▶ [WHAT THE TASK REQUIRES] All lines with the word "Given" must be pulled from the entries below.

===== DATASET ENTRIES

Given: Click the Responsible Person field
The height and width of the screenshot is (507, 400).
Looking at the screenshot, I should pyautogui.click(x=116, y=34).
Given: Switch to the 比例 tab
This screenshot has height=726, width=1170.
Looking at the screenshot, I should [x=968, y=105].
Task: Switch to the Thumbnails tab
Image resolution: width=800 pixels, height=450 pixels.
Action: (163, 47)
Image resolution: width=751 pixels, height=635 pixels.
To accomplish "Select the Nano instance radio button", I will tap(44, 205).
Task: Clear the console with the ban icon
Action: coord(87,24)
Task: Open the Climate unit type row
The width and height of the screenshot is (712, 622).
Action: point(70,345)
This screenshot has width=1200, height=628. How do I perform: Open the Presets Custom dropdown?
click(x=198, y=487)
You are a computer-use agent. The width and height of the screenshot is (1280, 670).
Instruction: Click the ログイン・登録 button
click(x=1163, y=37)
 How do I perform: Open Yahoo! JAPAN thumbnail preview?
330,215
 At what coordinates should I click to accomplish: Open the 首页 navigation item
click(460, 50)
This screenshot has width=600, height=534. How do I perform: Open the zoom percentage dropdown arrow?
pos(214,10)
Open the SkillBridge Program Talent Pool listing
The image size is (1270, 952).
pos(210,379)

==========

▶ [TASK SOLUTION]
Given: Click the Responsible Person field
Given: Switch to the 比例 tab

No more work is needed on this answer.